Segment Start: Given text

Bennet makes the CNN political ticker

  • by: DavidThi808

(Added video clip – promoted by Colorado Pols)

Passing health care reform worth losing my seat

“If you get to the final point and you are a critical vote for health care reform and every piece of evidence tells you if you support the bill you will lose your job, would you cast the vote and lose your job?” CNN’s John King asked Sen. Michael Bennet of Colorado on Sunday’s State of the Union.

“Yes,” Bennet bluntly and simply replied.

Granted, that’s the “correct” answer. But there were also a lot of more politically safe ways to answer this. Bennet clearly is stepping up to be effective in Washington.

Kudos to him.


67 thoughts on “Bennet makes the CNN political ticker

  1. Very few pols are capable, under any circumstances, of just saying yes or no.  Never mind this is a very unlikely hypothetical. Most instinctively do some dancing out of sheer habit.

    Of course Bennet doesn’t have a career pol background which seems to be what so many say they find refreshing except when they are citing political experience and skill as a reason to continue to stick with Romanoff.

    And about that political skill… who really knows how much Romanoff possesses when push comes to shove in an election?  He never had to get elected in a very competitive district, did he?  

    1. I think it’s natural as they want to have everyone happy with them. When you give a very clear answer, you know some people will be unhappy.

      I do think this will help him. Voters who are undecided tend to prefer candidates with a clear plan and strong beliefs over someone who is vague but probably agrees with them more. That’s one of the big advantages Bush had over Kerry.

      1. After a year of taking no positions and having Romanoff challenge him, he is now being forced to take positions inconsistent with the electorates desires.

        Bennet – Obama Economy – Ritter – Tax Hikes – Job Loses – Bennet is not polling well.


            Just 38% of voters now favor the health care plan proposed by President Obama and congressional Democrats.


            The latest Rasmussen Reports national telephone survey finds that 56% now oppose the plan.

Segment End: Given text

> [Exercise brief]: Extend the blog post about Bennet's answer on the health care vote, with its comments, starting right after its last sentence.

Segment Start: Record set

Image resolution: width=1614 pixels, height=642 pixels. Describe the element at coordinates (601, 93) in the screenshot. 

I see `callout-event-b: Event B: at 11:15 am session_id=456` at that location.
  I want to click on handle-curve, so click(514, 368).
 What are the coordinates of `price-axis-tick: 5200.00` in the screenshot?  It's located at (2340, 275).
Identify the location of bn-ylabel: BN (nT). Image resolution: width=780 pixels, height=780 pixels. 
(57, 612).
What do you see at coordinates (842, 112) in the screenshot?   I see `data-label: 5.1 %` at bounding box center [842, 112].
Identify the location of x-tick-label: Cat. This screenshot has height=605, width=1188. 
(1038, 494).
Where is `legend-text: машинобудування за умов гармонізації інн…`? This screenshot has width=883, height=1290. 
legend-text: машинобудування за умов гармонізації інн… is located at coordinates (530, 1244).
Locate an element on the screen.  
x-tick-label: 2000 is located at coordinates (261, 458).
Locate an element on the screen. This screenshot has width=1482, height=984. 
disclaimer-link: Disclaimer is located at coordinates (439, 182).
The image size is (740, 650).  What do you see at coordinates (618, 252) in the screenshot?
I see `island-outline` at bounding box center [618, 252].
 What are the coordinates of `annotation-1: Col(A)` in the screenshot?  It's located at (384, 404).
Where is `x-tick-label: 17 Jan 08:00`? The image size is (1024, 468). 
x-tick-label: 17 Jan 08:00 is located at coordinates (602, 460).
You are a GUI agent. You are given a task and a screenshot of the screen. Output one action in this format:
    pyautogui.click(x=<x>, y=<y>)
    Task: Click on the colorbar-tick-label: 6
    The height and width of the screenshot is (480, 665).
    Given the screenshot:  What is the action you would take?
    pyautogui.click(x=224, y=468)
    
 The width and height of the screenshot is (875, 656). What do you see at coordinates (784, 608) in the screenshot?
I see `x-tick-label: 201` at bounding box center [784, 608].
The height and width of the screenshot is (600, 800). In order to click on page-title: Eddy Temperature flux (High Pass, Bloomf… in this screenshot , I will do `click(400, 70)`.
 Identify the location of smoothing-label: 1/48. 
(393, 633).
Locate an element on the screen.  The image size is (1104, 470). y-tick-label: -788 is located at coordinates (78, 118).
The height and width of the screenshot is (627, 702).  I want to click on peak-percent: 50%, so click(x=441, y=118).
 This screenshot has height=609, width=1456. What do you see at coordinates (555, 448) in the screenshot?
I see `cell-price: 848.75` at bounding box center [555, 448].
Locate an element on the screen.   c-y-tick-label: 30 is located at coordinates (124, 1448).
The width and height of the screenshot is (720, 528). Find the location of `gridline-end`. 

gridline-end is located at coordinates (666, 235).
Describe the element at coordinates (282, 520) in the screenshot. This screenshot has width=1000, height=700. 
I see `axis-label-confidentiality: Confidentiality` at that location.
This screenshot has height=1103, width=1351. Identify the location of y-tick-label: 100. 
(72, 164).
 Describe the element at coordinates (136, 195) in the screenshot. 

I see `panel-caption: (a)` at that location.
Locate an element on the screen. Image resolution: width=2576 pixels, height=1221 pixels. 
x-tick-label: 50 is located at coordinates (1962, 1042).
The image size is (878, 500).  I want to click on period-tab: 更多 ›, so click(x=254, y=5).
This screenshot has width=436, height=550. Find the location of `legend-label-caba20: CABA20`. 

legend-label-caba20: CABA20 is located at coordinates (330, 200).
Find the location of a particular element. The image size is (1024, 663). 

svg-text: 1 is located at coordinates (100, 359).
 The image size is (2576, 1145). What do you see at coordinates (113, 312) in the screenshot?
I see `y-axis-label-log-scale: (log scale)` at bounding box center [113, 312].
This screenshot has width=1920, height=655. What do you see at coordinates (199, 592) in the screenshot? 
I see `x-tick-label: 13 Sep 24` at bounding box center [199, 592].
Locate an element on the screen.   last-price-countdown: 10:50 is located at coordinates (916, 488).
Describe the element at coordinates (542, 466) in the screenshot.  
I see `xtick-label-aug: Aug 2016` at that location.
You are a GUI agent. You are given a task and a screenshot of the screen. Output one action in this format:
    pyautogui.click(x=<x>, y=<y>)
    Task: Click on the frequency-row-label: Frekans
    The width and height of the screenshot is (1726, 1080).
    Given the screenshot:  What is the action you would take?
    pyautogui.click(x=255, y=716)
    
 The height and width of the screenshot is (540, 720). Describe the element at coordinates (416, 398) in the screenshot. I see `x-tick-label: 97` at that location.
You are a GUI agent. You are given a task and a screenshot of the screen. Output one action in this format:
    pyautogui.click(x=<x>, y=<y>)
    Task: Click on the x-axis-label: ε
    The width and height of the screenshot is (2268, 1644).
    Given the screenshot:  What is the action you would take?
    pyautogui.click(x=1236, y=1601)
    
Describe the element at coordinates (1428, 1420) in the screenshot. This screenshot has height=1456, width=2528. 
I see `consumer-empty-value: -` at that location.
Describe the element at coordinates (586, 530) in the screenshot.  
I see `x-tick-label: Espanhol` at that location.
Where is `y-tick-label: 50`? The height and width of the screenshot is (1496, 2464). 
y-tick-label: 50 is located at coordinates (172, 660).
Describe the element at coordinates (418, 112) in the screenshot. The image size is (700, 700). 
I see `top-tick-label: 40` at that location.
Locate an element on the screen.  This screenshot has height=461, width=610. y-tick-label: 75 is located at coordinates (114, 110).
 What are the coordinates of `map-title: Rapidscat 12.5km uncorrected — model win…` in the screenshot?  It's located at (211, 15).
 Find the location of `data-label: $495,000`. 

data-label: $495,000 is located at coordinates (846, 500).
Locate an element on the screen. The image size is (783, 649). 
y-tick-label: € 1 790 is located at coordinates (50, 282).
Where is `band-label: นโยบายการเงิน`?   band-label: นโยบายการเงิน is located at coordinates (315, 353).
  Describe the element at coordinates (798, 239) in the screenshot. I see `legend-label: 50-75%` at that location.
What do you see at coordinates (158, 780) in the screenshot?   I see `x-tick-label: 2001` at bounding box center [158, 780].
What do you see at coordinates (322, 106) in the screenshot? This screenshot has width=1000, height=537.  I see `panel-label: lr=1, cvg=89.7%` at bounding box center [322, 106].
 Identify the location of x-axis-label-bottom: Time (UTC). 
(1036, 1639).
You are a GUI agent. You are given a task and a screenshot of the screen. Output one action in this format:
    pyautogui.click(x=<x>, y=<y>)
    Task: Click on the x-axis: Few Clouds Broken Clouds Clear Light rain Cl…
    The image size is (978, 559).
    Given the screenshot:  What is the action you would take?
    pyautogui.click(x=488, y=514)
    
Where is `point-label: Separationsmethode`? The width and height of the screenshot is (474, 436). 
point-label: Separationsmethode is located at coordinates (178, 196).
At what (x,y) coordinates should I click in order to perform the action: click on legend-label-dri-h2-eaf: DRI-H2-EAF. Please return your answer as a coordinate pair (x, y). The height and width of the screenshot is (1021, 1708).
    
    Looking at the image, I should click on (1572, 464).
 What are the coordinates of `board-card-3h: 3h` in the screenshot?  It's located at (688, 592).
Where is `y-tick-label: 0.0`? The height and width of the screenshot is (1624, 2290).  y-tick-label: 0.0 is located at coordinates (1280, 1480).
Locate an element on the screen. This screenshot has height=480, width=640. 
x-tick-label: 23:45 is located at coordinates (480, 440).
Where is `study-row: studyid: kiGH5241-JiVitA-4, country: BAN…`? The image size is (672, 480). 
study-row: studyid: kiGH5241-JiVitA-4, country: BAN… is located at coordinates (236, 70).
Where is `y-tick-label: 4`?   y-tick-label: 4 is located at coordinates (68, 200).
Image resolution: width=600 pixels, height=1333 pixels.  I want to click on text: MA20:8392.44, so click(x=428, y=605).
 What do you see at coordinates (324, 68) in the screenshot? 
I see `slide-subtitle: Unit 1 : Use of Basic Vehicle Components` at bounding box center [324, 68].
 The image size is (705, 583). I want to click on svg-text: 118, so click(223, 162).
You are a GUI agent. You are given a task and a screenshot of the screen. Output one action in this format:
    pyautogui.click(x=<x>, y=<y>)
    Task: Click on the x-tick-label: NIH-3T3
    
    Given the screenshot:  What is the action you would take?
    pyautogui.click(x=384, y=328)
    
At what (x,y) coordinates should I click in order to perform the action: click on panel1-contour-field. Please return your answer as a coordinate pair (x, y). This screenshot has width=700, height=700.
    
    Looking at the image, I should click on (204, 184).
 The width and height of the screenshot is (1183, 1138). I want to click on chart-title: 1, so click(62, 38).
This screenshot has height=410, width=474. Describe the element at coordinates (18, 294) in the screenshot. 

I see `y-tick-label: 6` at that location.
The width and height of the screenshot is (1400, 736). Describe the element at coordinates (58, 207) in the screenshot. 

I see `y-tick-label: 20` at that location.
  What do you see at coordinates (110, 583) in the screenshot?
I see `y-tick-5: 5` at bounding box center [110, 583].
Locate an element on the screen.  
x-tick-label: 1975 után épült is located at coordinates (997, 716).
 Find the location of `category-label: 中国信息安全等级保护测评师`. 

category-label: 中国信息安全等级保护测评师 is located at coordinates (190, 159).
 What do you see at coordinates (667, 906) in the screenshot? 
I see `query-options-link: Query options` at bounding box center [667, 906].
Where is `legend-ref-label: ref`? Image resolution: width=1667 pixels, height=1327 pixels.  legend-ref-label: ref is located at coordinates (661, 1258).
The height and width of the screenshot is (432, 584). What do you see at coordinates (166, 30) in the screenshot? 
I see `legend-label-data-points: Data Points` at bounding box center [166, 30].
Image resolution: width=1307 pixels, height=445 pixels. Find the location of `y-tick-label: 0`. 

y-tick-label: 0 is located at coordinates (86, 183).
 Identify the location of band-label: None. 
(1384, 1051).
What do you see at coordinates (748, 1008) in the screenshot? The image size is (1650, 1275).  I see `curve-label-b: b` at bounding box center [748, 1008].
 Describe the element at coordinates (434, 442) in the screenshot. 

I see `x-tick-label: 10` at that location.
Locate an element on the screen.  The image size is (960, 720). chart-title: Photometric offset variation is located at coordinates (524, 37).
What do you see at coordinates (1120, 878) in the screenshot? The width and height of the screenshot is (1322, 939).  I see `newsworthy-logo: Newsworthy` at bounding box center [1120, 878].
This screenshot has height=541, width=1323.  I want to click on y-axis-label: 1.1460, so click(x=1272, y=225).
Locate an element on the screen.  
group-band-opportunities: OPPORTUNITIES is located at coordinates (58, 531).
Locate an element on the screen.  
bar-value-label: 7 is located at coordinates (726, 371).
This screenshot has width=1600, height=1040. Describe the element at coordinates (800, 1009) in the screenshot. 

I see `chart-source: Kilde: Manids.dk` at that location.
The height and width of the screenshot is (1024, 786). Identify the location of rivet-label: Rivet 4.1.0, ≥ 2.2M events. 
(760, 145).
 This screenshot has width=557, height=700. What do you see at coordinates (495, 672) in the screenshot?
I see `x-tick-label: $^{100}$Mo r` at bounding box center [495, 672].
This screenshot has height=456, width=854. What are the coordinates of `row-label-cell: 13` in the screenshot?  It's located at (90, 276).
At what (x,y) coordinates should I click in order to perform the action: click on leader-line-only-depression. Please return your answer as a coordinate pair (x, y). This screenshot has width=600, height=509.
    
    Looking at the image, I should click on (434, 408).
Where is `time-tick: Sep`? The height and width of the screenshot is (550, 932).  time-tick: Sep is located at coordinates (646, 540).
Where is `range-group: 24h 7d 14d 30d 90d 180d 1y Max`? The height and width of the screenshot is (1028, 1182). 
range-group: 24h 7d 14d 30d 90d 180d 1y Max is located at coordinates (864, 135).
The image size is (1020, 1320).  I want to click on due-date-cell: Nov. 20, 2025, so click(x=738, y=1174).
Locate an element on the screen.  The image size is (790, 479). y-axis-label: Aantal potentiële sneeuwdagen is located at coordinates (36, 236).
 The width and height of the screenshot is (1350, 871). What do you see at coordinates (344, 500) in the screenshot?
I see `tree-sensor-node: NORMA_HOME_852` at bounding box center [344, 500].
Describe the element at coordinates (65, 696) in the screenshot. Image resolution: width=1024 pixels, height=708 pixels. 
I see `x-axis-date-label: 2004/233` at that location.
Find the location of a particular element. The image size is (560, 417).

Segment End: Record set

> [Answer]:
            Prior to this [Saturday night Senate vote], support for the plan had never fallen below 41%. Last week, support for the plan was at 47%. Two weeks ago, the effort was supported by 45% of voters.

            Intensity remains stronger among those who oppose the push to change the nation’s health care system: 21% Strongly Favor the plan while 43% are Strongly Opposed.


            Only 16% now believe passage of the plan will lead to lower health care costs. Nearly four times as many (60%) believe the plan will increase health care costs. Most (54%) also believe passage of the plan will hurt the quality of care.

            As has been the case for months, Democrats favor the plan while Republicans and voters not affiliated with either major party are opposed. The latest numbers show support from 73% of those in the president’s party. The plan is opposed by 83% of Republicans and 70% of unaffiliated voters.


            Among the nation’s senior citizens, 34% favor the health care plan and 60% are opposed. A majority of those under 30 favor the plan, but a majority of all other age groups are opposed (Premium Members can see full demographic crosstabs).

            Support for health care has declined along with President Obama’s approval ratings. For the first time in the Obama era, the Rasmussen Reports daily Presidential Approval Index has been in negative double digits for nine straight days.


            1. “Republicans mentioned a new Quinnipiac poll indicating that while a healthy majority of Americans – 61% – are eager to see major changes in the health system, only 1 in 5 believes President Obama when he says that he can do it without raising their taxes.

              What the GOP Senators failed to note was that the same poll showed 59% faulting the Republican Party for not working in good faith with the Democrats to produce a bill.


              So, again, you’re full of…fiber bars. The stats say people want health care reform, and they will blame the GOP if they manage to sabotage it.

            2. The poll that is consistantly a right leaning outlier on opinion on just about everything? The only thing they have credibility on is election polls, not opinion polls.

              For a different view try this 11/18/09

              WASHINGTON-More Americans support creation of a new government-run health insurance plan to compete with the private insurance market, a new Associated Press poll finds, but the level of enthusiasm depends on how the question is asked.

              Tell people that letting the government sell insurance would be cheaper for them, and a majority is in favor.

              see  whole article at… It explains how asking the question in different ways effects answers.  You can bet Rasmussen always asks in ways calculated to support rightie views.  Averages of a range of polls, not just one, especially a Rasmussen opinion poll, are the way to go.  

              1. The most important thing it showed was less than 17% of Americans understand the reforms being proposed.

                Support it? Support what? I can’t even understand it. Hell- I once had to get a birth certificate and it was no problem. Why can’t the president get his? He can’t produce his own birth certificate and he thinks he can fix healthcare?If you believe that I got a used rv I’d like to sell you….Zeus.

        1. Romanoff challenged because he wasn’t appointed Lt Gov.

          The Republicans really support just a 2 class system: the upper 1%, and everybody else. That would be Republican heaven.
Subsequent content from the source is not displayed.